My old Dewalt 12" compound miter - not a slider - was about to go up for local sale, when I decided it was just very nice to have to to take outside the shop and use in other locations. Now I am often quite happy to have it, and use it, but I don't have a good place for it to be stored. It sits behind my table saw, and I have to step over it or around to from time to time. ;-D


----------



## BobNY (Sep 29, 2018)

+1 for the Bosch Glider. I bought the 12" a few months ago. It was spot on out of the box and has performed flawlessly since I got it.


----------



## Smorgasbord (Dec 1, 2018)

> The Makita doesn t save any space, they say their shorter bars just stop deflection more than a longer bar, which would be true.


Makita's product page (https://www.makitatools.com/products/details/LS1219L ) says: "Unique 2-Steel Rail Sliding System design offers single slide-glide operation; reduced saw footprint allows operation flush against a wall."

The Makitta's 60 degree max miter angle is larger than the Bosch. I like that the Bosch fence has slotted holes for attaching sacrificial fences. Without a review of the Makita, however, it's going to be hard for me to know which is more accurate. I would rather not buy both and then have to return the less accurate saw.



> It's also why a miter saw, especially a sliding, articulated, or other word for it's action never really does give accurate, or repeatable cuts like a TS and a sled can


I build everything from jewlery boxes and picture frame to furniture to house trim. Tablesaw sleds are great for small to medium size things, but not so great for really long and/or heavy pieces of wood, such as the stiles on a full size entry door or 17' long crown or baseboard molding.
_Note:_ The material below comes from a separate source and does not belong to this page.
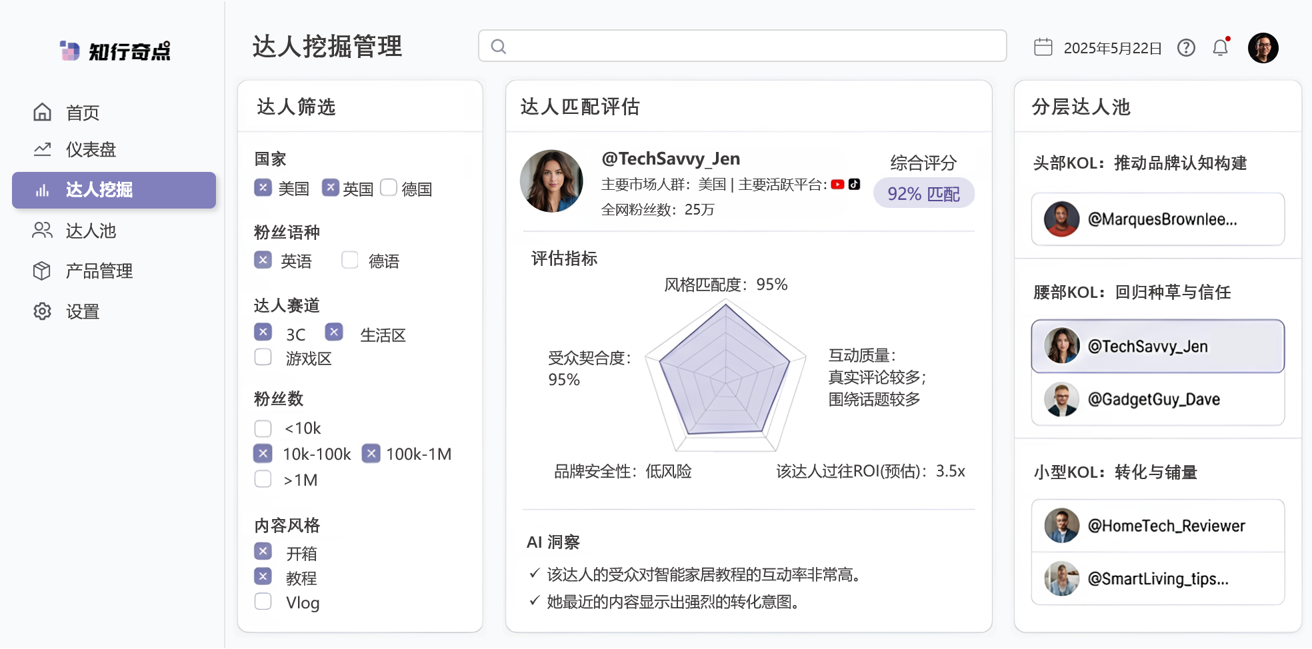The width and height of the screenshot is (1312, 649).
Task: Click the YouTube platform icon
Action: coord(837,185)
I believe my expectations are in line with the capabilities - and my primary concern is choosing between the Bosch and Makita 12" saws, based primarily on accuracy.


----------



## therealSteveN (Oct 29, 2016)

I've never seen this Makita. I just have read reviews. Nobody here has carried Makita much since they put out a lot of low quality tools back in the 90's

I know Chris Marshall, and he doesn't say stuff like that if it's not what he heard. I think what you have is some flowery review done by a Makita copy writer, who is paid to make it sing and dance. but likely has never laid hands on the tool itself.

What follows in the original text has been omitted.